I was much entertained by your account of F--, of whom you have seen much more than I have. I am eager to see him, to hear about his visit to Halle, and to get his account of you. But [F----'s place of abode] and Boston are ten hours asunder by rail, and I never go there and he never comes here. He seems a very promising fellow, with a good deal of independence of character; and if you knew the conditions of education in this country, and of preparation to fill chairs of philosophy in colleges, you would not express any surprise at his, or mine, or any other American's, small amount of 'Information uber die Philosophische Literatur.' Times are mending, however, and within the past six or eight years it has been possible, in three or four of our colleges, to get really educated for philosophy as a profession.
The most promising man we have in this country is, in my opinion, the above-mentioned Royce, a young Californian of thirty, who is really built for a metaphysician, and who is besides that a very complete human being, alive at every point. He wrote a novel last summer which is now going through the press, and which I am very curious to see. He has just been in here, interrupting this letter, and I have told him he must send a copy of his book, the Religious Aspect of Philosophy, to you, promising to urge you to read it when you had time. The first half is ethical, and very readable and full of profound and witty details, but to my mind not of vast importance philosophically. The second half is a new argument for monistic idealism, an argument based on the possibility of truth and error in knowledge, subtle in itself, and rather lengthily expounded, but seeming to me to be one of the few big original suggestions of recent philosophical writing. I have vainly tried to escape from it, I still suspect it of inconclusiveness, but I frankly confess that I am UNABLE to overthrow it. Since you too are an anti-idealist, I wish very much you would try your critical teeth upon it. I can assure you that, if you come to close quarters with it, you will say its author belongs to the genuine philosophic breed.

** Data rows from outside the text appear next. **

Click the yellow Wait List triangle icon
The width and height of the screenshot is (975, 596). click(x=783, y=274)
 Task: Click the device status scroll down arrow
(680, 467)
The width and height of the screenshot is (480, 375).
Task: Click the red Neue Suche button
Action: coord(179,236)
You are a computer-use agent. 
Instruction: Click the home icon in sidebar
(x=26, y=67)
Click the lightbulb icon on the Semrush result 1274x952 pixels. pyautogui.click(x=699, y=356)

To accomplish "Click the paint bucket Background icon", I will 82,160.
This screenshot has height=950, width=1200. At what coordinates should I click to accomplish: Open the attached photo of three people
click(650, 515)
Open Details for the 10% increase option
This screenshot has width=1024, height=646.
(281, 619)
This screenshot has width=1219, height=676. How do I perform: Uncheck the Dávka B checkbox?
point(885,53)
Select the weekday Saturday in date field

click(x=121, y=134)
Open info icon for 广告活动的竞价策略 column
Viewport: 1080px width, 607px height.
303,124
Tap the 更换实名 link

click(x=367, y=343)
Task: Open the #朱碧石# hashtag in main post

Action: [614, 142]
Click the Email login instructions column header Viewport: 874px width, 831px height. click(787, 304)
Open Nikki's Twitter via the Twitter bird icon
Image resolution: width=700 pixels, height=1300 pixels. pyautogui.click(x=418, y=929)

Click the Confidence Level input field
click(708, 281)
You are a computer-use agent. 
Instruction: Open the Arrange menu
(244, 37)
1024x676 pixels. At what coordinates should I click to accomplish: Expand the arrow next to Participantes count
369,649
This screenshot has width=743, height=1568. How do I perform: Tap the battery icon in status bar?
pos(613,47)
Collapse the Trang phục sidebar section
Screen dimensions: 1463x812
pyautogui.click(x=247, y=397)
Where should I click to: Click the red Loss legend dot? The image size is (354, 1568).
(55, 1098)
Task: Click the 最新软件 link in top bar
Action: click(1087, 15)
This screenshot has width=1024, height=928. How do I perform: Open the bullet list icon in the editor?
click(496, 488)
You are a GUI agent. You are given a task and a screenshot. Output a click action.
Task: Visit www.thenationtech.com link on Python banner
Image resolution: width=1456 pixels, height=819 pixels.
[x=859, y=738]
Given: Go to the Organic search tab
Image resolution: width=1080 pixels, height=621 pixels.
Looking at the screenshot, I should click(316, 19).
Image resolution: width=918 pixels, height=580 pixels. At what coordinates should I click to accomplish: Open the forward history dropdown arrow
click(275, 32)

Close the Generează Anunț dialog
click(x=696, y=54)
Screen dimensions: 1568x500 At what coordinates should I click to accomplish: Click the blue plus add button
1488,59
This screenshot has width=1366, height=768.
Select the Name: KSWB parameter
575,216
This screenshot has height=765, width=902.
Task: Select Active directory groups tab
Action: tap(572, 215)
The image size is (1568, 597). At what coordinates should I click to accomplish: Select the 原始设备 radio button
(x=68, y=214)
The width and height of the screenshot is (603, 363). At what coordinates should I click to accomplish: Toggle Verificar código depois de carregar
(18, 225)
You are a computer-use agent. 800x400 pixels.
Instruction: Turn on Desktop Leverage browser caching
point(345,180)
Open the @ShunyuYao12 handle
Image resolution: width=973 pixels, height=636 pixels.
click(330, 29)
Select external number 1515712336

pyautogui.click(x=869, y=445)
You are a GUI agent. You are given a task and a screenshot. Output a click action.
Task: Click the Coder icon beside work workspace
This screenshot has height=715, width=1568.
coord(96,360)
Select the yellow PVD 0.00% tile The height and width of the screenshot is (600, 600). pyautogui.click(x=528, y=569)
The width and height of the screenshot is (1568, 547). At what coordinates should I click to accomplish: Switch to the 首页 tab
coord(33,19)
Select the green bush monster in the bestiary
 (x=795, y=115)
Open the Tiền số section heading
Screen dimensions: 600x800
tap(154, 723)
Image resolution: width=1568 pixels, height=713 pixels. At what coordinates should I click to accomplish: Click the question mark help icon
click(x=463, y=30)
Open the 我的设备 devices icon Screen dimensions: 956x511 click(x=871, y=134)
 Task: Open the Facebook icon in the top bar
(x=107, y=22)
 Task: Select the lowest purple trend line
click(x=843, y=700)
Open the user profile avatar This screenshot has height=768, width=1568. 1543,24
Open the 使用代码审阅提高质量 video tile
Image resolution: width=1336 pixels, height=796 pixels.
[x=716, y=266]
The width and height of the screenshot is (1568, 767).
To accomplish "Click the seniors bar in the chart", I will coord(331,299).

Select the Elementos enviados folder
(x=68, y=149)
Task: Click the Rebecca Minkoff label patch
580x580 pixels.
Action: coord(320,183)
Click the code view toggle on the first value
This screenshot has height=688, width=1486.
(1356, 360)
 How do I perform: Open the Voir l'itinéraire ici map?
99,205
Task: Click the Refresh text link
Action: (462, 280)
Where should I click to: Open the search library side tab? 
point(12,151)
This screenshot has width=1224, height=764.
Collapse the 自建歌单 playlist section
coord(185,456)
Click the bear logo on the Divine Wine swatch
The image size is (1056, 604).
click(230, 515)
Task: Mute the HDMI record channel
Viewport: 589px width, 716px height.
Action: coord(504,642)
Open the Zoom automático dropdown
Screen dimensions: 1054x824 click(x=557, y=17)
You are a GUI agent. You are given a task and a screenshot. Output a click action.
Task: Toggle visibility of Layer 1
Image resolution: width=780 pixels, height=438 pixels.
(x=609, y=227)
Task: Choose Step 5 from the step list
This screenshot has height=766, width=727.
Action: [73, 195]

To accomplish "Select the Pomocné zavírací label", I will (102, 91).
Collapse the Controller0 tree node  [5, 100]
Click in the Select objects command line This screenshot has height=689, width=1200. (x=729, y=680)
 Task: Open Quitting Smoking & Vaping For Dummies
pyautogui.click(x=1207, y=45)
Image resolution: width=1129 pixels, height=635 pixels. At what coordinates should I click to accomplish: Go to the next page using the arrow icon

I am myself doing very well this year, rather light work, etc., but still troubled with bad sleep so as to advance very slowly with private study and writing. However, few days without a line at least. I found to my surprise and pleasure that Robertson was willing to print my chapter on Space, in Mind, even though it should run through all four numbers of the year. So I sent it to him. Most of it was written six or even seven years ago. To tell the truth, I am off of Space now, and can probably carry my little private ingenuity concerning it no farther than I have already done in this essay; and fearing that some evil fiend might put it into Helmholtz's mind to correct all his errors and tell the full truth in the new edition of his Optics, I felt it was high time that what I had written should see the light and not be lost. It is dry stuff to read, and I hardly dare to recommend it to you; but if you do read it, there is no one whose favorable opinion I should more rejoice to hear; for, as you know, you seem to me, of all writers on Space, the one who, on the whole, has thought out the subject most philosophically. Of course, the experimental patience, and skill and freshness of observation of the Helmholtzes and Herings are altogether admirable, and perhaps at bottom worth more than philosophic ability. Space is really a direfully difficult subject!
the third dimension bothers me very much still....
[During the very hard-working period of the 'eighties James had little time for long letters, but the short notes and the post-cards which he threw off daily were perhaps the more vivid for that fact. He was almost certain to respond with a word of comment to whatever interested him, and a book which he had enjoyed often called forth what Mr. Howells once called 'a whoop of blessing' to its author.]
JAFFREY, N.H., July 21, 1886.
MY DEAR HOWELLS,--
I 'snatch' a moment from the limitless vacation peace and leisure in which I lie embedded and which does n't leave me 'time' for anything, to tell you that I have been reading your Indian Summer, and that it has given me about as exquisite a kind of delight as anything I ever read in my life, in the line to which it belongs. How you tread the narrow line of nature's truth so infallibly is more than I can understand. Then the profanity, the humor, the humanity, the morality--the everything! In short, 't is cubical, and set it up any way you please, 't will stand. That blessed young female made me squeal at every page. How can you have got back to the conversations of our prime?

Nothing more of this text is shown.